August 18, 2017
by Eileen Burke-Sullivan
Creighton University's Division of Mission and Ministry
click here for photo and information about the writer

Friday of the Nineteenth Week in Ordinary Time
Lectionary: 417


Josuah 24:1-13
Psalm 136:1-3, 16-18, 21-22 and 24
Matthew 19:3-12
Praying Ordinary Time

Weekly Guide for Daily Prayer

Today’s liturgical readings, at first reflection do not seem to have a great deal of thought continuity.  The first text from Exodus is a kind of litany of God’s great deeds, designed to stir up the gratitude of the Israelites for God’s fidelity.  The Gospel text, taken from Matthew is the famous passage about the impossibility of divorce based on the argument that a couple who rightly choose one another bond into one flesh that cannot be divided by human decision.

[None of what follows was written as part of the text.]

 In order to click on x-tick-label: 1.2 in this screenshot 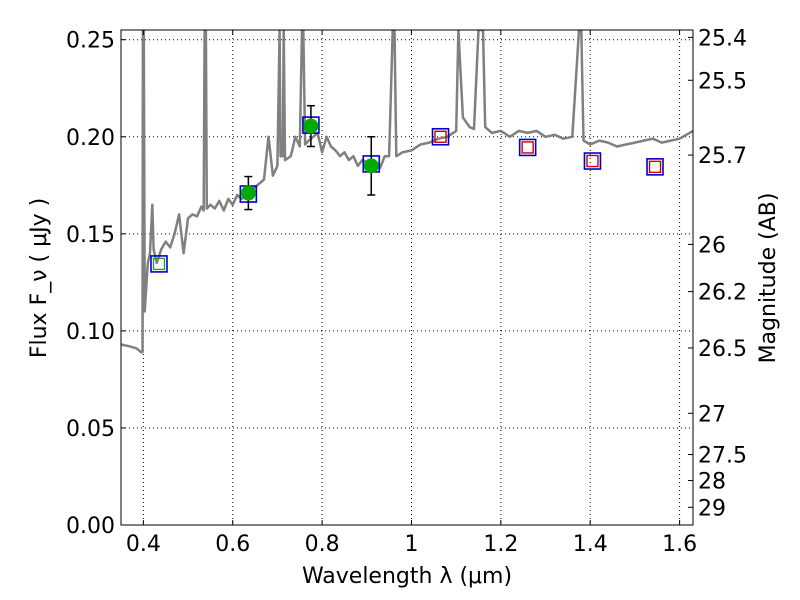, I will do `click(500, 544)`.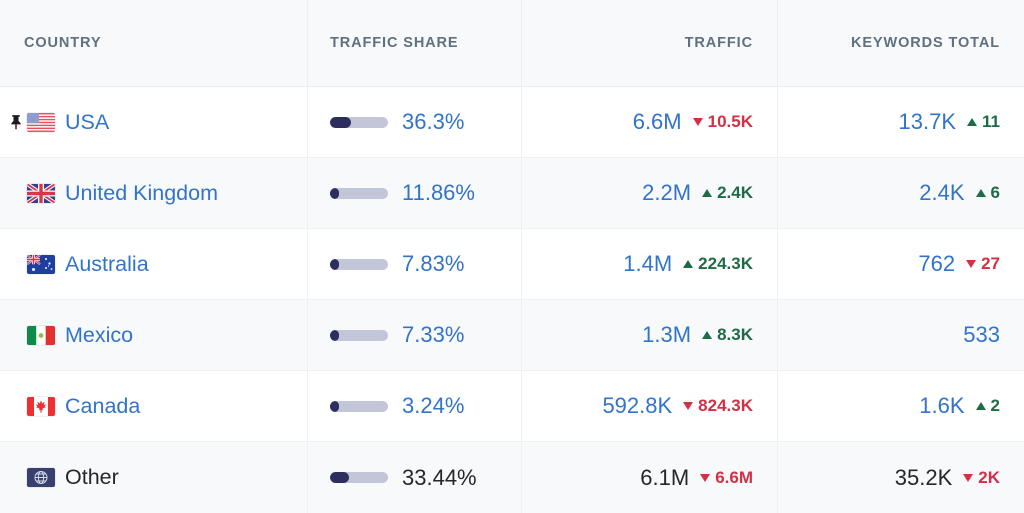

In praying with these texts I was moved by the fidelity of God that emerges in the assertions of each.  The passage from Exodus is very like a litany of faithfulness.  Down through the centuries God has continually brought His people to a better place or situation.  God has fulfilled our deepest needs.  The call to us, is for an answering fidelity to the people and to God.  We are called to live and work and love within community, not alone.

Joshua calls the people together at God’s command and calls out this litany to inspire a response of gratitude within the people.  Gratitude is the first and most important step in really loving someone. When we are confident that we don’t need anyone else then we do not give ourselves away in love.  One of the great blessings of modernity has been the recognition of the rights and dignity of each and every human person, but at the same time one of the great curses of modernity has been to so highlight the individuality of each person that we forget we are communal creatures.  We are conceived by a community of two; we survive, and more importantly thrive, when we dwell in a community of care and support.  Without community connections, we cease to be human.

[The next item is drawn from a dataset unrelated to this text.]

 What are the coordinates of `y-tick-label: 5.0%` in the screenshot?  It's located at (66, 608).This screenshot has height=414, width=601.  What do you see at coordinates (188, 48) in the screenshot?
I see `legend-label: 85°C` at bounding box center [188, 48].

A number of years ago I came to a retreat center for some days of prayer.  When I arrived I was exhausted and frazzled by the difficulties of a new ministry position I had taken on several months before.  My director recommended that I first spend some time physically resting and begin slowly with prayer, so early the second morning, I was looking on a wonderfully beautiful world of new-fallen snow with ice crystals in the trees, and asking myself “what was I doing here?” when I had so much work to do at my new position.  Suddenly, in my heart I heard a voice say, “Yes, what are you doing here?” 

Startled, I stopped and said “I don’t know . . . I have all this work to do, and I am sitting around trying to pray and I can’t even do that.”

The heart voice said “Tell me how you got here . . . “.  The voice was not asking what mode of transportation I had used or what map I had followed, but what heart map had brought me to this moment of my life.  I was drawn into remembering my own story in a prayer litany similar to Joshua’s.   A memory list of ways and times, of how God had gathered my ancestors together at various moments of history to form family, until my parents met and married, brought me into a family of four older siblings, led me from the high plains of Wyoming to various places for school, and work – each time intervening to bring wonderful support and love into my life. 

As the prayer continued I realized a rush of gratitude rising in my heart – a heart so grateful that I wanted, more than anything, to give back – to share my gifts.  That is what Joshua is trying to evoke in today’s reading from us, the “people of God.”  God has brought each of us from our own experience of the “land of Egypt” and given us a name and a hand up to support us, an escape path when we feel “under water,” a light to lead us and a cloud to occasionally hide us from enemies . . . if we could only look closely at our lives and see all the ways each day that God rescues us and calls us to relationships of care and love, we could not be afraid of being faithful in return.

My experience of prayer so many years ago remains a “touchstone” of consolation that I periodically remember, especially in difficult times, in days when God feels far away. 

St. Ignatius tells us that it is important that we remember such gifts – like the scriptures they are given to us for our instruction – and to evoke the gratitude response that is at the foundation of love.

I need to amend my litany; to bring it up to date – even to today.  Joshua’s call to the men and women and children of Israel is also a call to me to remember what God has done, is doing and continually will do for those who love Him.